Sunday night I could hardly sleep knowing that we would be
meeting Kellen the next day. As Wes and I were talking about the conflicting
emotions Wes came up with the word ‘scare-cited’. We were scared and excited.
Monday morning I laid in bed for quite a while feeling my sweet boy move and kick. It
was our morning routine. I finally got up and showered. I remember looking down
at my belly knowing this was the last day and the last shower Kellen would
spend inside of me. I cried. I actually cried most of the morning while getting
ready. Wes made eggs and toast for breakfast. We prayed for Kellen to live and be healed. And we
prayed for God’s will.
The drive over was good. I remember looking out the window at the dark sky and
feeling apprehensive but I had a strange peace.

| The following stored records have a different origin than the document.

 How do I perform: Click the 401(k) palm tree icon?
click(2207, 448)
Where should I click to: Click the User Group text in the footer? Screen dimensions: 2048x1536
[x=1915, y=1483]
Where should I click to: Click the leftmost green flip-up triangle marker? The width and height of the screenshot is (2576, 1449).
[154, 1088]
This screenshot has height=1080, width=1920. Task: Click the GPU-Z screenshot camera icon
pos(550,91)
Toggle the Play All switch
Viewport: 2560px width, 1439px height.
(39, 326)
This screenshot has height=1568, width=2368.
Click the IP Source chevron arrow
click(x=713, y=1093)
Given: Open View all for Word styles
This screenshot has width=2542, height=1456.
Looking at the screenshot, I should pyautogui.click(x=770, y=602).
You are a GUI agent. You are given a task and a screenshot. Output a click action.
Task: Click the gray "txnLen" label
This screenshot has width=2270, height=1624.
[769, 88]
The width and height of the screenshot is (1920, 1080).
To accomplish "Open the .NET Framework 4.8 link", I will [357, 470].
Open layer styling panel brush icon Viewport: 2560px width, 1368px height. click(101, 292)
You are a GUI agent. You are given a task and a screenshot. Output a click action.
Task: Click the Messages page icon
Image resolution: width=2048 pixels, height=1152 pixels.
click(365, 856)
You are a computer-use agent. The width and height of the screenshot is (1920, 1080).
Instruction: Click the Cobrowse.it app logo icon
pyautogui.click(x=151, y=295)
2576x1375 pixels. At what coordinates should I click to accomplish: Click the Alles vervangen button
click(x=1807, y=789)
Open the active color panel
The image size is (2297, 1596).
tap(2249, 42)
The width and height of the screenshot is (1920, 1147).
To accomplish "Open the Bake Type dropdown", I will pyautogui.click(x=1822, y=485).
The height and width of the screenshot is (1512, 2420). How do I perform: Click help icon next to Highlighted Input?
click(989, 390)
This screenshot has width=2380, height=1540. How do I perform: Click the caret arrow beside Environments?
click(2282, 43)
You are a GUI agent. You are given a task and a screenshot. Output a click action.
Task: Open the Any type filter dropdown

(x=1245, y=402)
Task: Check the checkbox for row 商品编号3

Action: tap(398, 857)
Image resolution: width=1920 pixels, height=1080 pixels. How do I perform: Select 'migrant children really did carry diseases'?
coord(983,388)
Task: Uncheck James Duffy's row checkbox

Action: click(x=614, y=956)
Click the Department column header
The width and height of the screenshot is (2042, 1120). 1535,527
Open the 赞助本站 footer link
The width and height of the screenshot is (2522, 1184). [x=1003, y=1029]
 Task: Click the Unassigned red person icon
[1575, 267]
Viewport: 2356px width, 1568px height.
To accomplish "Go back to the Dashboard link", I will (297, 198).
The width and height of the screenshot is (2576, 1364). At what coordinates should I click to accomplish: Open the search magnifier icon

When we arrived at the hospital we got shown to the delivery
room and I changed into a gown. Nicole was our nurse and she explained what was going to happen.
I got hooked up to the monitors and Kellen’s heart rate was 160 at that time.
Dr. Z came in and gave me a pill to start contractions. I never really felt any really strong contractions. At about 9am Kellen’s heart rate dipped down to 80. This scared us quite a bit. Dr. Z said
she did not feel he would survive labor and recommended a C-section if we wanted going to see Kellen alive. We had originally planned to do a C-section if this
circumstance arose but I just didn't think it would be so soon. Wes and I
felt very indecisive. On one hand we felt that God would pull Kellen through
the delivery so we should leave it in his hands. But, on the other hand we
wanted to give Kellen every chance possible and maybe God's will was surgery. We prayed and felt so lost. I
was scared. I was scared for my baby and I was scared for surgery.
In the end
we chose C-section and I know we made the right choice.
The surgery
was scheduled for 2pm. The anesthesiologist came in
talked to us about what was going to happen and get some general information
from me. I would have a spinal which would numb me from my torso and down.
Things happened pretty quickly after that.
Nicole got me prepped for surgery and Wes put on a ‘bunny suit’. Bonnie and
Kelly (my other delivery nurses) came in and put me in a wheel chair to go to
the OR. For the first 10-15 minutes Wes couldn't be with me and I was very scared. First, the anesthesiologist started the tap. The table I was to lay on
was high and I had to use a stepstool to get up. I sat down on the
edge and Nicole held both of my hands to get ready for the spinal. At first it was prick, then a pinch. But really not too bad. Then they laid me
down on the table and I could feel myself starting to numb. At this point it seemed
like there were quite a few people in the room. I remember looking up at the ceiling
wondering if I could do this and then thinking 'well it’s too late to back out
now'. I must of looked like a wreck. I started crying and praying and Nicole and the anesthesiologist held my hand. I was so
grateful for them. Soon Wes came in
and held my hand. I was SO glad to have him back with me.
Then they put up a blue sheet right
under my chest so it blocked off what was going on. Having Wes with me and the
sheet being put up really helped me to calm down. Then Dr. Z started the
procedure. I remember praying and looking into Wes’ eyes. Pretty soon someone said to Wes, 'look over if you want to see your son
being born' and he did. I wondered what he was he seeing. He looked back down at
me and said he has a lot of hair. I just smiled. Then he said he has big feet. All
of the sudden Kellen was placed on my chest and I saw his cute little face for the
first time. I held his head and stroked his cheek. I examined his perfect
little hands.
I was so overwhelmed with love.
He was so perfect!
After that I didn't care about the rest of the surgery and pretty soon they said they were done.
I didn't realize I could love someone so much so fast.
They took Kellen over to the warmer and weighed him and clean him up a bit.
I was taken to the recovery room and they placed
Kellen back on my chest. I was so proud. I just held him and looked at him. I
could barely take my eyes off of him.
Kellen was a true fighter with real strength. I was told that his apgar score was 1 when he was
born, then 2, then 3, then up to a 6. What a miracle!
Our precious Kellen was born on 01/26/2015 at 2:26pm.
He weighed 4lbs 9oz and was 17in long.